Listed entries below:
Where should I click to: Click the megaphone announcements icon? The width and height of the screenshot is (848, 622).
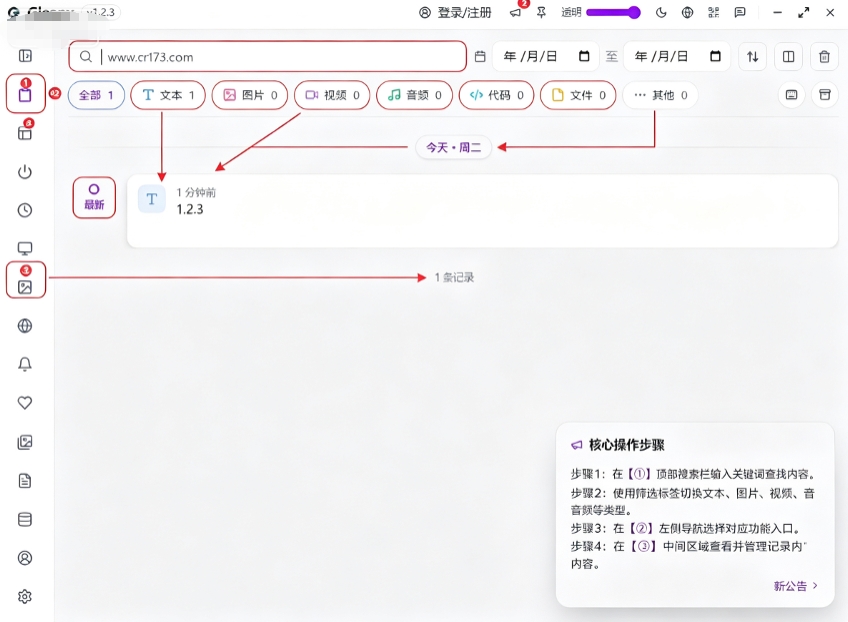(x=515, y=12)
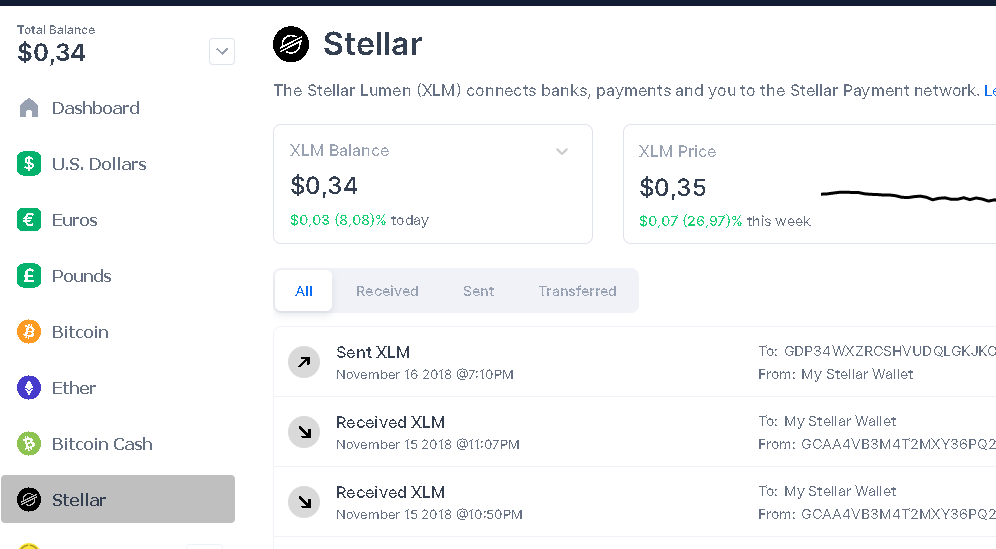The height and width of the screenshot is (549, 996).
Task: Select the Transferred tab
Action: click(577, 291)
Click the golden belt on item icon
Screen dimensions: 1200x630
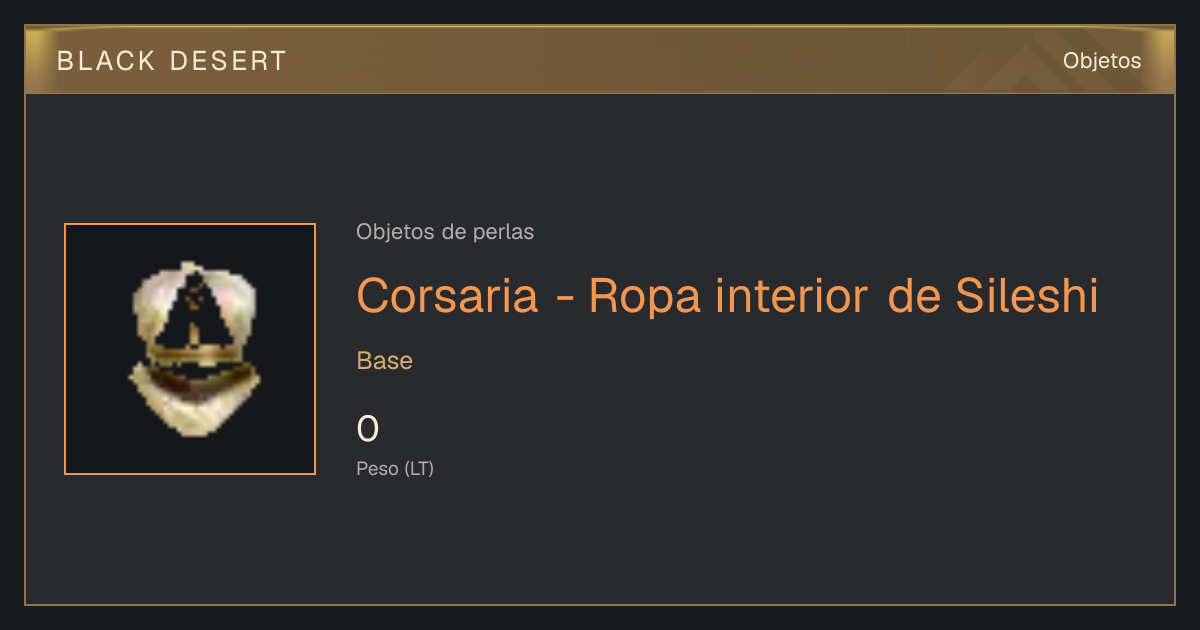tap(194, 358)
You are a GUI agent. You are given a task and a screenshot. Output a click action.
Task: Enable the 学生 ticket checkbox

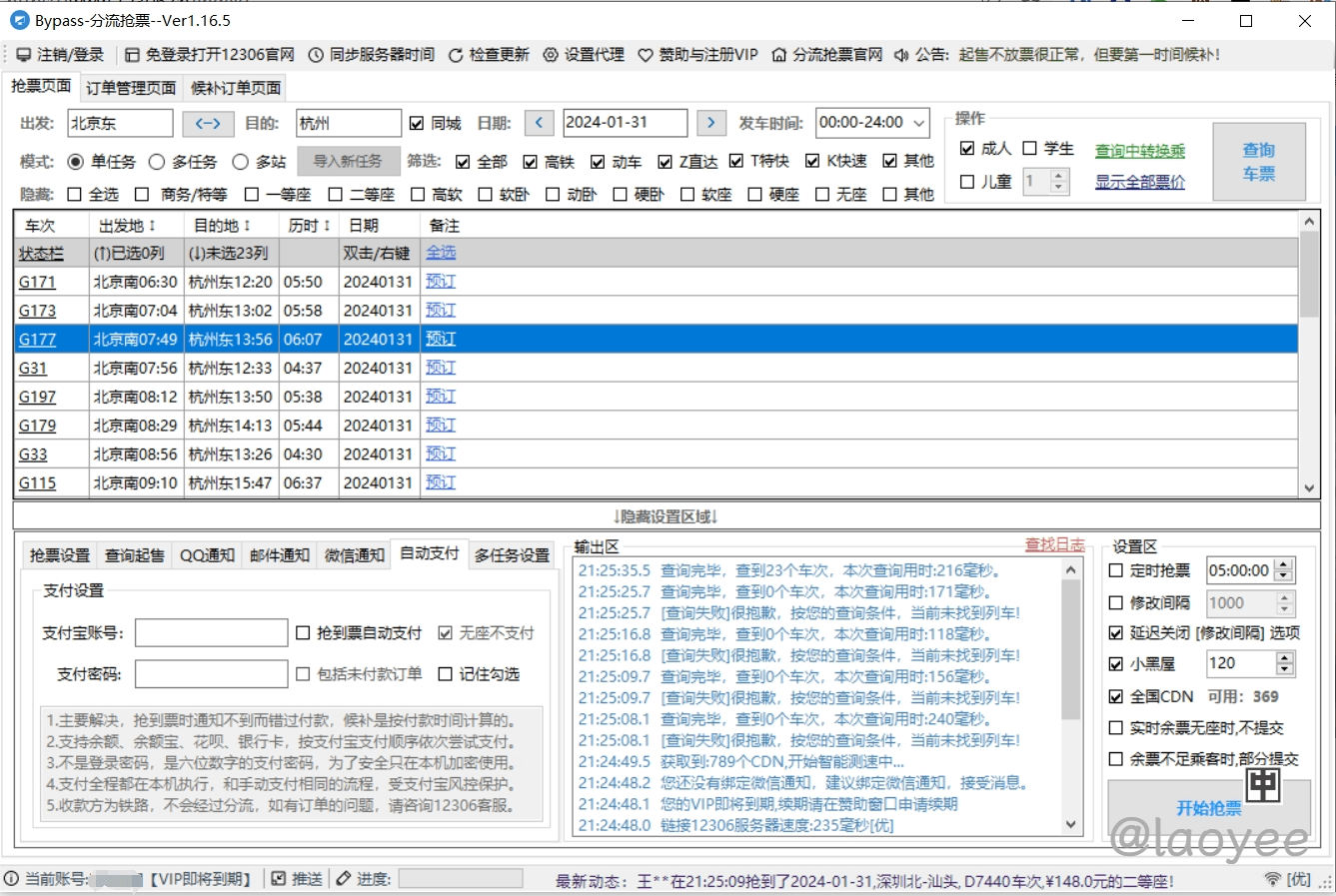click(1029, 149)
End of Listed entries.
> **Task item**:
Where a record holds a picture, leave the picture out and restate the rest word for word.

> **Finished exercise**:
Where should I click to: Click the megaphone announcements icon? The width and height of the screenshot is (848, 622).
(x=515, y=12)
The height and width of the screenshot is (549, 996).
Task: Select the Transferred tab
Action: click(577, 291)
Click the golden belt on item icon
Screen dimensions: 1200x630
tap(194, 358)
You are a GUI agent. You are given a task and a screenshot. Output a click action.
Task: Enable the 学生 ticket checkbox

click(1029, 149)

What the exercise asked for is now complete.